R exercise: kNN and Implementation

2017-01-24

Outline

k-Nearest Neighbors (kNN)
R exercise: create a simple KNN classifier
knn() function from class library

k - Nearest Neighbors (KNN)

classify an unknown object with the most common class among k closest neighbors.

Algorithm
- Compute distance \(d(x,x_i)\) to every training data \(x_i\), e.g.
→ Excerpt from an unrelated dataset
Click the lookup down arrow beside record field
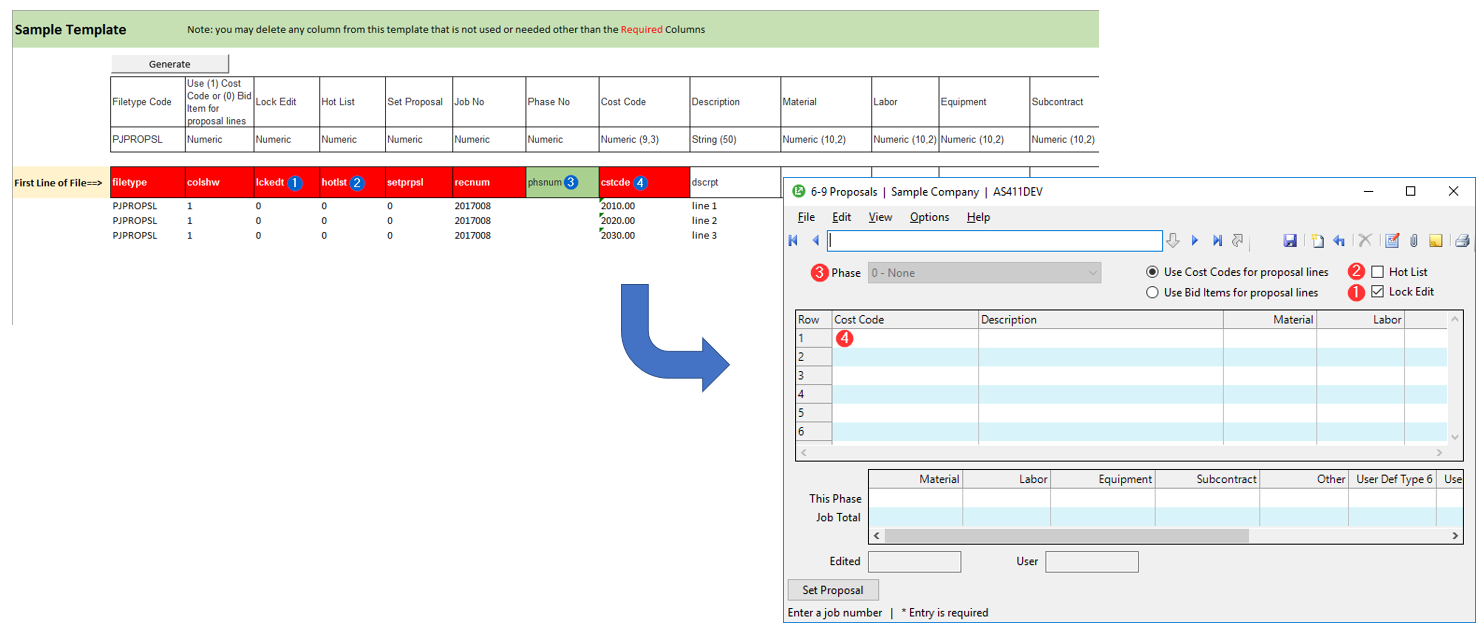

Euclidean distance
  - if measurements are on the different scale, normalize the data first
  - e.g. \(x'= \frac{x-x_{min}}{x_{max}-x_{min}}\)
- Select k closest neighbours and their labels
- Majority vote

Decision Boundary

k = 1

    - 0 training error
    - sensitive to "noise"
    - overfitting problem

k = 15

    - Larger k gives smoother boundaries
    - underfitting problem

Summary

Pros
- Simple and intuitive
- Can be applied to the data from any distribution
Cons
- Choosing k may be tricky
- Computationally expensive to find the k nearest neighbours
Extension
- KNN regression: calculate the average of k neighbors instead of selecting the most frequent neighbor.
- weighted KNN

Create a simple kNN classifier

Example

set.seed(99)

## prepare the data set
train = data.frame(x1 = runif(20,-1,1), x2 = runif(20,-1,1), label = rep(NA,20))
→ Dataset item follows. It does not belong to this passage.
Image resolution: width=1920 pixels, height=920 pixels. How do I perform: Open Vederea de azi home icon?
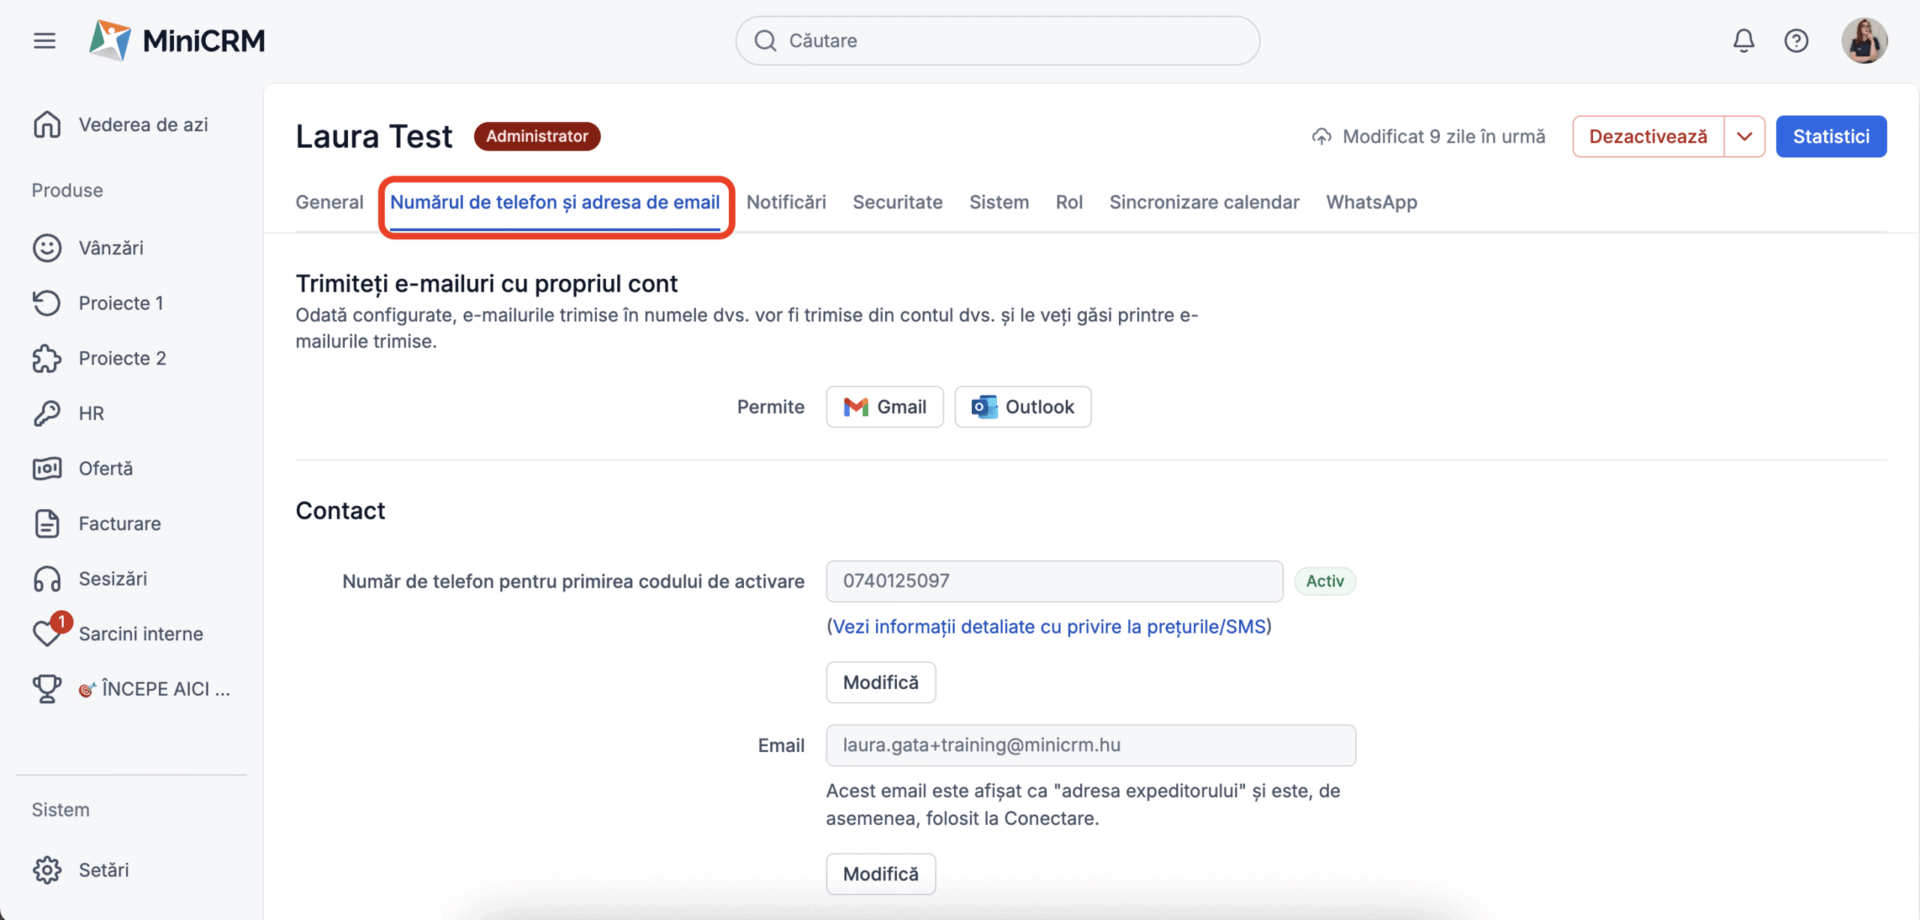[x=47, y=125]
## assign labels based on x, y coordinates
train[train$x1>0 & train$x2 >0,"label"] = "red"   # Quadrant 1
train[train$x1<0 & train$x2 >0,"label"] = "green" # Quadrant 2
train[train$x1<0 & train$x2 <0,"label"] = "orange"
train[train$x1>0 & train$x2 <0,"label"] = "blue"

## plot the points
plot(train[,1:2],col=train$label,pch=19,asp=1,xlim=c(-1,1),ylim=c(-1,1))
abline(h=0,lty=3)
abline(v=0,lty=3)

## add a point we want to predict
points(0.5,0.5,pch=10)


## knn classifier
p = c(0.5,0.5)  # test data

## dist function
distFunc = function(p,data){
  val = c()
  for (i in 1:nrow(data)){
    val = c(val,sqrt(sum((p - data[i,])^2)))
  }
  return(val)
}

#as.matrix(dist(rbind(p,train[,1:2])))[,1] # use the built in dist function

myKnn = function(p,trainData,labels,k){
  distV = distFunc(p,trainData)  ## calculate distance
  klabels = labels[order(distV)][1:k]  ## k nearest neighbours
  ## majority vote and distance
  return(list(vote = sort(table(klabels),decreasing = T),dist=distV[order(distV)][1:k]))
  
}

p = c(0.1,-0.5)  # test data
myKnn(p,train[,1:2],train[,3],k=3)

knn() function from class package

library(class)
Syntax

knn(train, test, cl,k ,...)

Arguments:
- train : training data set
- test : test data set.
- cl : true classifications of training set.
- k : number of neighbours.
- prob : If show the proportion of the votes for the winning class.

library(class)
knn(train[,1:2],p,train[,3],k=5,prob=T)

Example: (textbook - P163)

library(class)
library(ISLR)
## ?Smarket
attach(Smarket)
train = (Year<2005)
train.X = cbind(Lag1,Lag2)[train,]
test.X = cbind(Lag1,Lag2)[!train,]
train.Direction = Direction[train]
Direction.2005 = Direction[!train]
set.seed(1)
knn.pred = knn(train.X,test.X,train.Direction,k=1)
table(knn.pred,Direction.2005)
mean(knn.pred == Direction.2005)